Saturday, February 09, 2019 1:00 am
Transplants help to save time, effort in garden
Q. I am preparing to start vegetable seeds for my garden. As I become a little older, I am realizing how much time and work I spend in the process of growing plants indoors and then transplanting the seedlings out into the garden in my raised beds. It is just me now, so I only grow some peppers, a few tomatoes and a few other vegetables. Do you have any tips?
Answer: Many home gardeners do not grow a ton of veggies anymore in a large “truck garden.” In my opinion, I would grow or purchase as many vegetable transplants as possible to put in your garden areas to save time and effort – two things that become more important as one grows older.

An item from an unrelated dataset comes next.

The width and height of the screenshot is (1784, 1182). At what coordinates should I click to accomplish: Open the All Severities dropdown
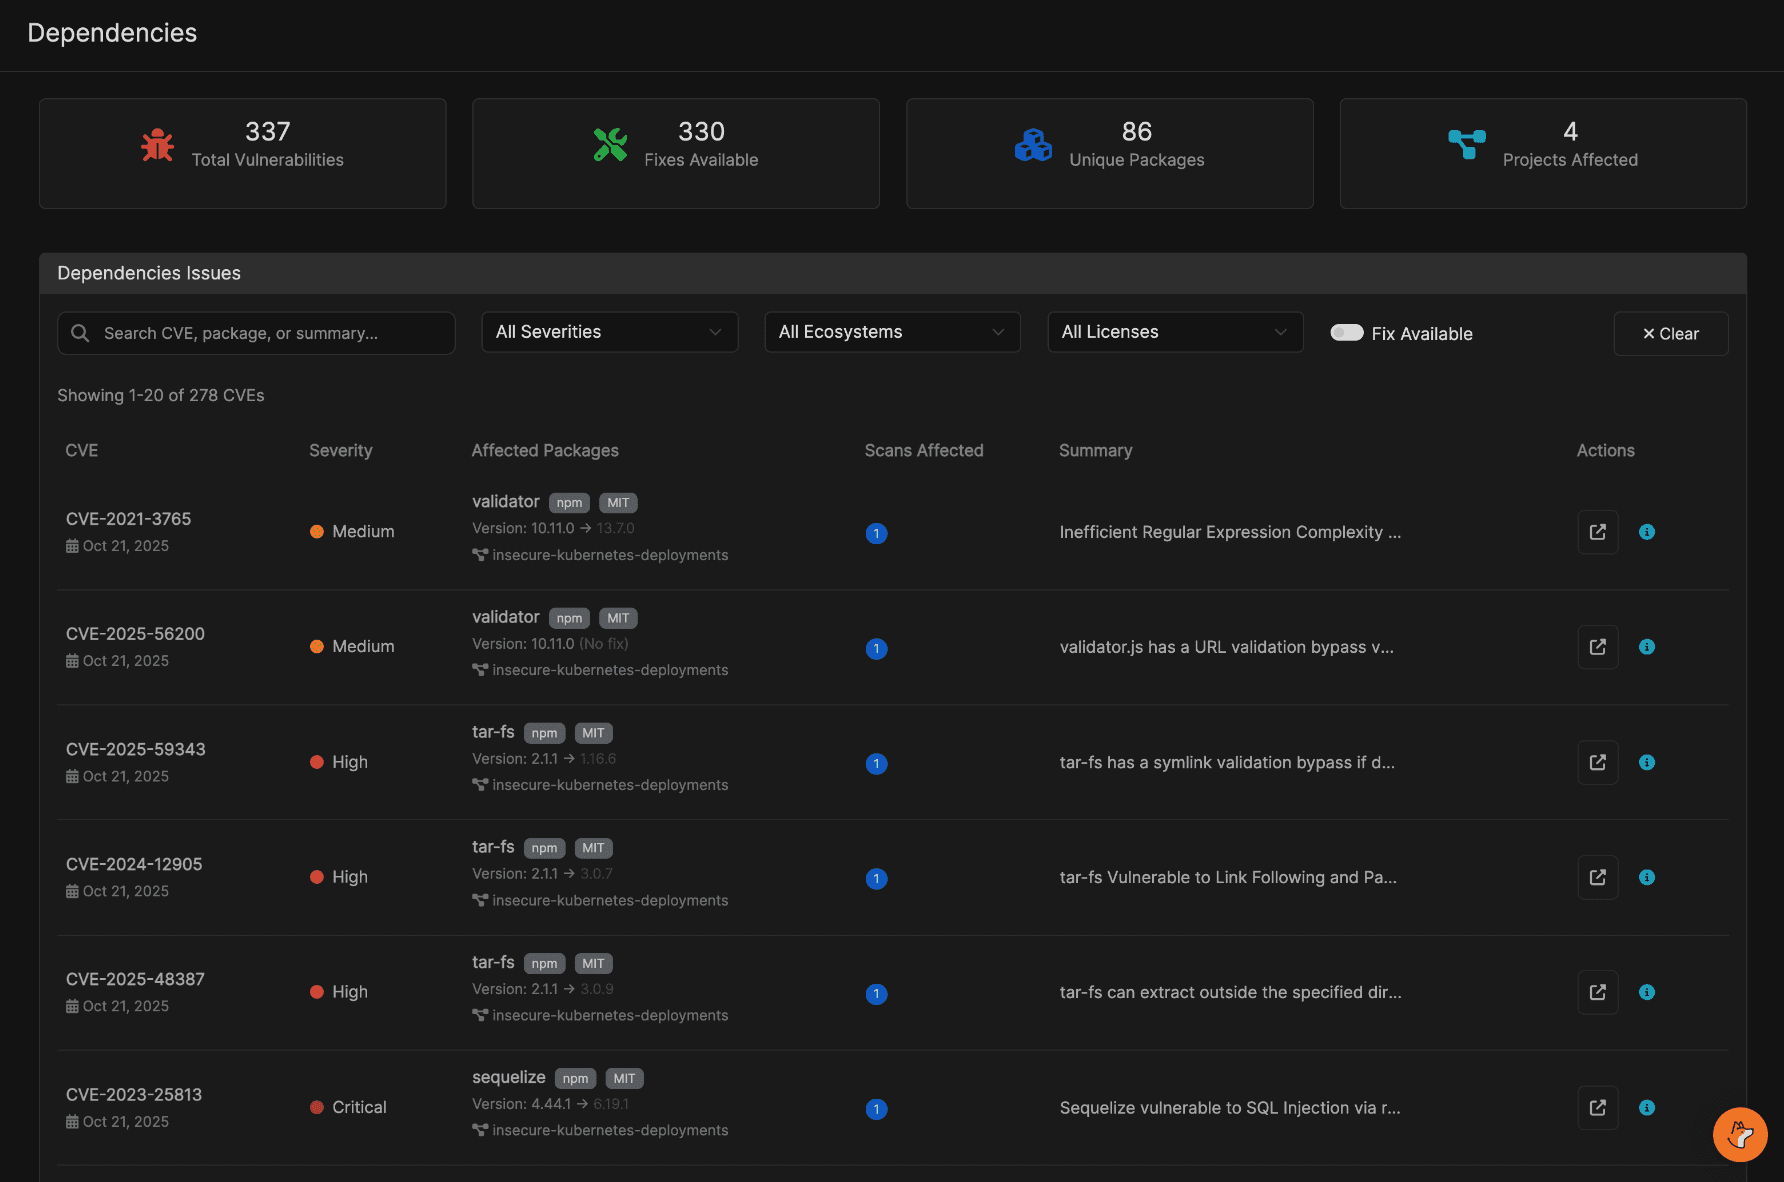609,332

The general rule of thumb is to use transplants of varieties that are more difficult to establish from seed, or varieties that take longer to develop from seed in our area. Our clay soils tend to dry out and crust easily, so unless you are diligent and keep the soil moist after seeding, there is a greater chance of poor or no development. Traditionally, tomatoes, peppers, broccoli, cauliflower, cabbage, kale and eggplant are established as transplants, while larger seeded vegetables such as squash, pumpkin and cucumber are seeded directly into the garden.
I have found that even the large seeded veggies can be transplanted into the garden. One can drill or punch drainage holes into a yogurt container, fill the container with a professional grower's mix and plant the seed. Using transplants does away with the risk of seedlings dying if not keep moist, and reduces the time of establishment.
Small seeded vegetables such as leeks work well if started in a container and then transplanted into the garden. I even have used corn transplants to avoid grazing of the small tender seedlings by critters.
Some vegetables such as carrots and onions are often seeded directly into the garden. However, I have planted organic carrots and onions which have developed roots because I neglected to use them. I have simply planted those directly into the garden where they will continue to develop. I plant potatoes that have developed tubers in the same fashion.
Vegetable transplants are widely available at garden centers in our area. It is some times difficult to find more unusual varieties of vegetables in our area. Organic vegetable transplants are also more difficult to find. There are exceptions. A few local greenhouses and garden centers offer heirloom vegetables, and a few also offer organic transplants. One has to ask if your particular garden center carries these types of transplants.
Many online sources – even traditional seed companies – now offer vegetable transplants of not so common vegetable cultivars. The Pepper Gal and the Chile Woman are two small companies that offer unusual pepper varieties sold as transplants.
Tomato Growers Supply Co. offers some tomato transplants through mail order.
In today's busy world, transplanting vegetables instead of directly seeding vegetables can save time and effort, and the worry of wondering whether any seeds planted will ever bear fruit.